An essential role of acetylcholine-glutamate synergy at habenular synapses in nicotine dependence
Silke Frahm,
Beatriz Antolin-Fontes,
Andreas Görlich,
Johannes-Friedrich Zander,
Gudrun Ahnert-Hilger,
Ines Ibañez-Tallon
Affiliations
Silke Frahm
Molecular Neurobiology Group, Max Delbrück Center for Molecular Medicine, Berlin, Germany
Beatriz Antolin-Fontes
Molecular Neurobiology Group, Max Delbrück Center for Molecular Medicine, Berlin, Germany; Laboratory of Molecular Biology, The Rockefeller University, New York, United States
Andreas Görlich
Laboratory of Molecular Biology, The Rockefeller University, New York, United States
Johannes-Friedrich Zander
Institute for Integrative Neuroanatomy, Charité - Universitätsmedizin Berlin, Berlin, Germany
Gudrun Ahnert-Hilger
Institute for Integrative Neuroanatomy, Charité - Universitätsmedizin Berlin, Berlin, Germany
Ines Ibañez-Tallon
Molecular Neurobiology Group, Max Delbrück Center for Molecular Medicine, Berlin, Germany; Laboratory of Molecular Biology, The Rockefeller University, New York, United States
A great deal of interest has been focused recently on the habenula and its critical role in aversion, negative-reward and drug dependence.
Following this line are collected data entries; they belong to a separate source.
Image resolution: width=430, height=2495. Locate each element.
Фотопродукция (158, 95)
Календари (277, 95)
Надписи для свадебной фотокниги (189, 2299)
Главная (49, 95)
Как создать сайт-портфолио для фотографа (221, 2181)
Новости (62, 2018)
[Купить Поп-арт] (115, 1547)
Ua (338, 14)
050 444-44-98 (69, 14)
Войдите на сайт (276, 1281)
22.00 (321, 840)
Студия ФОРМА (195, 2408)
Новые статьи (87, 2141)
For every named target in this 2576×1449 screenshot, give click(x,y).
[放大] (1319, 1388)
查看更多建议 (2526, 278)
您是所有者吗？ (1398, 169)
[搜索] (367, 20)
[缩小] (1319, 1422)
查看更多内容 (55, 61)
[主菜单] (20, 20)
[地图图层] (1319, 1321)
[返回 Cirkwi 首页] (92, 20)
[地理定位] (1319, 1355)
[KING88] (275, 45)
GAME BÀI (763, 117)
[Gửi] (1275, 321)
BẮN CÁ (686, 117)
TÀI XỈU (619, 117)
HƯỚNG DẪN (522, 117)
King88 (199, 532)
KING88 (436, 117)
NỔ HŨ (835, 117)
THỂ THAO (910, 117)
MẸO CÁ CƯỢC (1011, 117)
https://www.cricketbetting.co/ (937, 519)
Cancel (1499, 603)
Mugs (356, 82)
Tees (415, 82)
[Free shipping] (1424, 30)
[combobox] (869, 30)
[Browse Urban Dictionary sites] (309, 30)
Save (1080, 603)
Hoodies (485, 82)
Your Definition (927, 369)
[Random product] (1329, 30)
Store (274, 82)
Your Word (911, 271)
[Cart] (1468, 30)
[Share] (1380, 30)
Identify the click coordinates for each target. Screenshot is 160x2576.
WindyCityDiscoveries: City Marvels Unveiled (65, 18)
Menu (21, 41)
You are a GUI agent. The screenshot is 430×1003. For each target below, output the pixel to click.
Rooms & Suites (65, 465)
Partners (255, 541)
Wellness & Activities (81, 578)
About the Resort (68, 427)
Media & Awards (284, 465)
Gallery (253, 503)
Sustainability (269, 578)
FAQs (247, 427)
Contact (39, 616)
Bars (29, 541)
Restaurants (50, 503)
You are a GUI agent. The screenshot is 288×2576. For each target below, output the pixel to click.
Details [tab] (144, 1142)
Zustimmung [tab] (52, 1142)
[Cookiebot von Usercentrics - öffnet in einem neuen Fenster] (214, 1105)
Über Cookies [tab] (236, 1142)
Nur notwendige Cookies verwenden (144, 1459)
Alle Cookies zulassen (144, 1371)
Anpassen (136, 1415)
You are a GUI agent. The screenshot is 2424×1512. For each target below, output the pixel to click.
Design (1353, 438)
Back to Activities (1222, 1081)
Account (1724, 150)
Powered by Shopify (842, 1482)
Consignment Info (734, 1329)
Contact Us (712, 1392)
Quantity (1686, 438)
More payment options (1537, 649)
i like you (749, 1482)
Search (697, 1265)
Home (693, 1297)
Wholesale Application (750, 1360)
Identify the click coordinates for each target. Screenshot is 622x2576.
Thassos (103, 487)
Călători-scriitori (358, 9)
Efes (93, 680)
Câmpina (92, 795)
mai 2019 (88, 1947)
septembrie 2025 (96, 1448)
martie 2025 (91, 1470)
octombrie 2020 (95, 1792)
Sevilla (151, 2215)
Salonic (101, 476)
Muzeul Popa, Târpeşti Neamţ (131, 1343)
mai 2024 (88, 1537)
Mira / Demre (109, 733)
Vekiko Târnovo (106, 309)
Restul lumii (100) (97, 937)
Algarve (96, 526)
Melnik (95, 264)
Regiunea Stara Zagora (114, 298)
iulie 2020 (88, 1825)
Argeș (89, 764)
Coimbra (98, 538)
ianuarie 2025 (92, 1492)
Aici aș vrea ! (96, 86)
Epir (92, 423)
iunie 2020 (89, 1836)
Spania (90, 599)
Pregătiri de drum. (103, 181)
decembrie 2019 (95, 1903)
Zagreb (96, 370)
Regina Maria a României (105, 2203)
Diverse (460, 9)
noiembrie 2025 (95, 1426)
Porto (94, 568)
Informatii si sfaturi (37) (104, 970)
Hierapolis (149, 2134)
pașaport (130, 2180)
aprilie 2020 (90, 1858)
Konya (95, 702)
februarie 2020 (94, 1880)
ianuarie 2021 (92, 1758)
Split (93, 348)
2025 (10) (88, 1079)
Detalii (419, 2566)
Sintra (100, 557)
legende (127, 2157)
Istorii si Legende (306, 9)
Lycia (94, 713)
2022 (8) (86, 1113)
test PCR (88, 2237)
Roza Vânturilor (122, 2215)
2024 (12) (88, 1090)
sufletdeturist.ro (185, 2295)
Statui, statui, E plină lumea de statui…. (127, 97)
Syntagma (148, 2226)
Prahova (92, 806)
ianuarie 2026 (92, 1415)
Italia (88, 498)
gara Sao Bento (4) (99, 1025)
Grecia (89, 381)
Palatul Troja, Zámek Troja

Using a conditional mouse model of the ACh-synthesizing enzyme choline acetyltransferase (Chat), we report that local elimination of acetylcholine (ACh) in medial habenula (MHb) neurons alters glutamate corelease and presynaptic facilitation. Electron microscopy and immuno-isolation analyses revealed colocalization of ACh and glutamate vesicular transporters in synaptic vesicles (SVs) in the central IPN. Glutamate reuptake in SVs prepared from the IPN was increased by ACh, indicating vesicular synergy. Mice lacking CHAT in habenular neurons were insensitive to nicotine-conditioned reward and withdrawal. These data demonstrate that ACh controls the quantal size and release frequency of glutamate at habenular synapses, and suggest that the synergistic functions of ACh and glutamate may be generally important for modulation of cholinergic circuit function and behavior.